> [Task item]:
The lines from the start of the data through the line containing "You are a computer-use agent. 800x555 pixels." are to be reproduced exactly, both ends included.

--- START ---

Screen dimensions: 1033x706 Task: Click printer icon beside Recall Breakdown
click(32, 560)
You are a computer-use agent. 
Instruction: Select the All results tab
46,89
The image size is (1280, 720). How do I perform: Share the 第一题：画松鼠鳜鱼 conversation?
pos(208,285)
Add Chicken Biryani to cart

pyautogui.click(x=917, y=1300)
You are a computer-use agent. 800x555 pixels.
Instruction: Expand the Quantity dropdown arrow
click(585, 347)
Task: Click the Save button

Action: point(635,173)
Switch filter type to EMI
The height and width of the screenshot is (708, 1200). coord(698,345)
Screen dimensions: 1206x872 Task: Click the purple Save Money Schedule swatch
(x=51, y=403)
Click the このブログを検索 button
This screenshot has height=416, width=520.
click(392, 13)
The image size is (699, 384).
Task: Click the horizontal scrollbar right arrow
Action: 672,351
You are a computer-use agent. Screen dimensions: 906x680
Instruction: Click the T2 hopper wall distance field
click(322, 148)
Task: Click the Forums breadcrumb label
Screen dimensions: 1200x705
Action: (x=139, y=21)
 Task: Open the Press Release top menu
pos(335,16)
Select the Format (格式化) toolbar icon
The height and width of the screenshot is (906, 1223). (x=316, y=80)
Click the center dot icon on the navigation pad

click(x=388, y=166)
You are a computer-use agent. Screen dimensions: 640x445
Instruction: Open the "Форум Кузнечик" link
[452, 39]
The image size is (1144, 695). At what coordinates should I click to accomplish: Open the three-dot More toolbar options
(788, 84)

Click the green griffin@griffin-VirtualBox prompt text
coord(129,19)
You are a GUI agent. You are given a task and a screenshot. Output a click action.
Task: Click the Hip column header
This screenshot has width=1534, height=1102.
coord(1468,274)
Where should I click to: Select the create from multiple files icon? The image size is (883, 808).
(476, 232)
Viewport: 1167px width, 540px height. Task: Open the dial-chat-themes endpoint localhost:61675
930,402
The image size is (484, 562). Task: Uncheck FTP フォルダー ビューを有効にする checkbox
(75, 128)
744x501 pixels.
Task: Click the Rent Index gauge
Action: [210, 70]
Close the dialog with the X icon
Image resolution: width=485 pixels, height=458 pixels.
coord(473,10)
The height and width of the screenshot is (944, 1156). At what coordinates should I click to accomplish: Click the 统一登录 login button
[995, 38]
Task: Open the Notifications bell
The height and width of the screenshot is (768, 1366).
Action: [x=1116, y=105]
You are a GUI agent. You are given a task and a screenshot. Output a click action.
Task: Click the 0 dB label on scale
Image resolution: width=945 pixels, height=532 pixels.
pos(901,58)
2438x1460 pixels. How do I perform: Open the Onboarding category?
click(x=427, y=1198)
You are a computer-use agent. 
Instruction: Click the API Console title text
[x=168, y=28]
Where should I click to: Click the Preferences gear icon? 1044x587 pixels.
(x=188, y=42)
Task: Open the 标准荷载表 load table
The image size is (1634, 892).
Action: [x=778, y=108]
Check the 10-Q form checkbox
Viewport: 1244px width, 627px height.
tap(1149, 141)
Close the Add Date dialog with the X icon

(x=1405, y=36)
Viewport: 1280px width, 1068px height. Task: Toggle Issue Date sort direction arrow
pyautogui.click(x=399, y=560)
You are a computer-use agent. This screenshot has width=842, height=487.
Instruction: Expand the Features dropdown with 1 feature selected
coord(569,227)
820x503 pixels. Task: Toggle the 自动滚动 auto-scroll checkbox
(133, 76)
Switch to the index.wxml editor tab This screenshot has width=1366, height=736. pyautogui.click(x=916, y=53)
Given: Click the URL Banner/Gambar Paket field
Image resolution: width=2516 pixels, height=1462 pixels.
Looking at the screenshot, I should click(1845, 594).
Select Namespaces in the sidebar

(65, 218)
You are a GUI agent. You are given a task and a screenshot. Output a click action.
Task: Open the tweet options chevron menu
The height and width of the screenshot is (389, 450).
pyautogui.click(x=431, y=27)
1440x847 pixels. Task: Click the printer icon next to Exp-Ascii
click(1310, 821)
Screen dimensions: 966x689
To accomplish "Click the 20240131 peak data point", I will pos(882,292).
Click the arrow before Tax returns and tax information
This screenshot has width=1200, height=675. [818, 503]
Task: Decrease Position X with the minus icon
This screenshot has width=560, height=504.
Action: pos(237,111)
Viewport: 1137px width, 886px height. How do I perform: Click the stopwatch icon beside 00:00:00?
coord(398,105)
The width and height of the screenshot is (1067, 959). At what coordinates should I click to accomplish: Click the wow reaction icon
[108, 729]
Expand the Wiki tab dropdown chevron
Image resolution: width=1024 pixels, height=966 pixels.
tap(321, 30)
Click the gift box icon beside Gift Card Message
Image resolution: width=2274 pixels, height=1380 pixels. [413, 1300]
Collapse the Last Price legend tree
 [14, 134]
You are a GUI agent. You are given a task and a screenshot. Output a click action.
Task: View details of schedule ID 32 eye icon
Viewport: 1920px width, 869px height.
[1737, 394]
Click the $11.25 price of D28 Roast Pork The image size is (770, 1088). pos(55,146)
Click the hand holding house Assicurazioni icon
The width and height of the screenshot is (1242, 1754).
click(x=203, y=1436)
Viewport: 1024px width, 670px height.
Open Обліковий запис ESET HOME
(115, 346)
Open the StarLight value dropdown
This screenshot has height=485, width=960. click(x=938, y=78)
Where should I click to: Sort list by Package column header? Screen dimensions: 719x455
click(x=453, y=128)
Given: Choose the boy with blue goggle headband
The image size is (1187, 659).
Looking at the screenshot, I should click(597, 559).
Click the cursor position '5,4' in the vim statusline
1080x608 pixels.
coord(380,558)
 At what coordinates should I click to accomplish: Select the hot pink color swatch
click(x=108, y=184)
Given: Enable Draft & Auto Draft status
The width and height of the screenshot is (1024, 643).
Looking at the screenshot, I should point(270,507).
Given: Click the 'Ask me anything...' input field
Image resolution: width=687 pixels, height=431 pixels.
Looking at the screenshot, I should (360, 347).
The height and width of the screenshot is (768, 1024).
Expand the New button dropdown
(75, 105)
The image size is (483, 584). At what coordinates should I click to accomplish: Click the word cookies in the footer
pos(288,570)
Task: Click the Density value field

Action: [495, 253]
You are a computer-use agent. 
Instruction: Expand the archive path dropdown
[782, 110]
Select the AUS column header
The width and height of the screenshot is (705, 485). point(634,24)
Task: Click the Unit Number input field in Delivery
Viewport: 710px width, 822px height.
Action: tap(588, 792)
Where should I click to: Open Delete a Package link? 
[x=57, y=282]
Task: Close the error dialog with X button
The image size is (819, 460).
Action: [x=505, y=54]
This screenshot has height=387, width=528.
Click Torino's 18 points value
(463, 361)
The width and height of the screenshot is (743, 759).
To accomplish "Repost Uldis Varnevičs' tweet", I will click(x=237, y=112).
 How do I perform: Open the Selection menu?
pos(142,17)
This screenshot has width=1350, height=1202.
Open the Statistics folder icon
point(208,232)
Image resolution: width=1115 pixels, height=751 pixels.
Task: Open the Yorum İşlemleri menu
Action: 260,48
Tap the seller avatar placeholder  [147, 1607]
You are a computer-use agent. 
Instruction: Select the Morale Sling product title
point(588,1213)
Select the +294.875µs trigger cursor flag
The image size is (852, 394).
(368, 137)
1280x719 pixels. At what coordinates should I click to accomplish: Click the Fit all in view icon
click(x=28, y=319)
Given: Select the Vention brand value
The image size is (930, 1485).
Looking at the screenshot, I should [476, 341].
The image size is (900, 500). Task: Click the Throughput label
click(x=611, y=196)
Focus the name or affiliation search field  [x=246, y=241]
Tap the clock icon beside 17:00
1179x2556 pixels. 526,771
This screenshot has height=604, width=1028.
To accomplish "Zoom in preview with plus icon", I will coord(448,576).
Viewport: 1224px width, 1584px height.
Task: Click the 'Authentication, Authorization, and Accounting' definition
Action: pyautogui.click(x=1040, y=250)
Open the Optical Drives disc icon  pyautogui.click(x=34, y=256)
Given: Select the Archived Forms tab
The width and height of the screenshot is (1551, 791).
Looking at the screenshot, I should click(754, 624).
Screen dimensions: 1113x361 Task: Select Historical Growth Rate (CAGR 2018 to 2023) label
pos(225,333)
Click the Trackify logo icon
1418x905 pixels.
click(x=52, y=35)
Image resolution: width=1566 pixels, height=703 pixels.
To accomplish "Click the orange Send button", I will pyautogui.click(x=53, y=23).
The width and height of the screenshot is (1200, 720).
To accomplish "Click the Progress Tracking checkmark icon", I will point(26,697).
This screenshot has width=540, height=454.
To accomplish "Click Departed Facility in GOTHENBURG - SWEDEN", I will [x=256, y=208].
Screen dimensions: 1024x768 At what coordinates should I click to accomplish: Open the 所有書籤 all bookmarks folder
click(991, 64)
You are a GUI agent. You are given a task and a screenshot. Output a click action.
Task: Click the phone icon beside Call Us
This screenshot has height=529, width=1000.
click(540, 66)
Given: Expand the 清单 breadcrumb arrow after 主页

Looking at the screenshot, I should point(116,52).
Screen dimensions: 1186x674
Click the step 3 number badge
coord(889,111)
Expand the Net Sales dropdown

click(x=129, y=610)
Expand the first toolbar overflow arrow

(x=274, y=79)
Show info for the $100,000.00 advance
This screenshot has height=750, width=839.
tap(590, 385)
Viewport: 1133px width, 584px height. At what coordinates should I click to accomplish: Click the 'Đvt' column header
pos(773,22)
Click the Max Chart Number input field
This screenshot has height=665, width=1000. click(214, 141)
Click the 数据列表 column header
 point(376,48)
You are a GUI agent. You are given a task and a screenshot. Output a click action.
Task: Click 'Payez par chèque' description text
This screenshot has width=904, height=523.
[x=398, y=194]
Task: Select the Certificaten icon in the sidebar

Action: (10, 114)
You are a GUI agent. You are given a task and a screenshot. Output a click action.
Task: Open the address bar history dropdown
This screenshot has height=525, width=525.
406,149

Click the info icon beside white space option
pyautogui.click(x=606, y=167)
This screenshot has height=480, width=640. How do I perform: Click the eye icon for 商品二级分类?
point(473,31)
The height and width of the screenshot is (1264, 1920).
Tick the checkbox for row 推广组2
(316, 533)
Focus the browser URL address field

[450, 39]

--- END ---

> [The completed task]:
Screen dimensions: 1033x706 Task: Click printer icon beside Recall Breakdown
click(32, 560)
You are a computer-use agent. 
Instruction: Select the All results tab
46,89
The image size is (1280, 720). How do I perform: Share the 第一题：画松鼠鳜鱼 conversation?
pos(208,285)
Add Chicken Biryani to cart

pyautogui.click(x=917, y=1300)
You are a computer-use agent. 800x555 pixels.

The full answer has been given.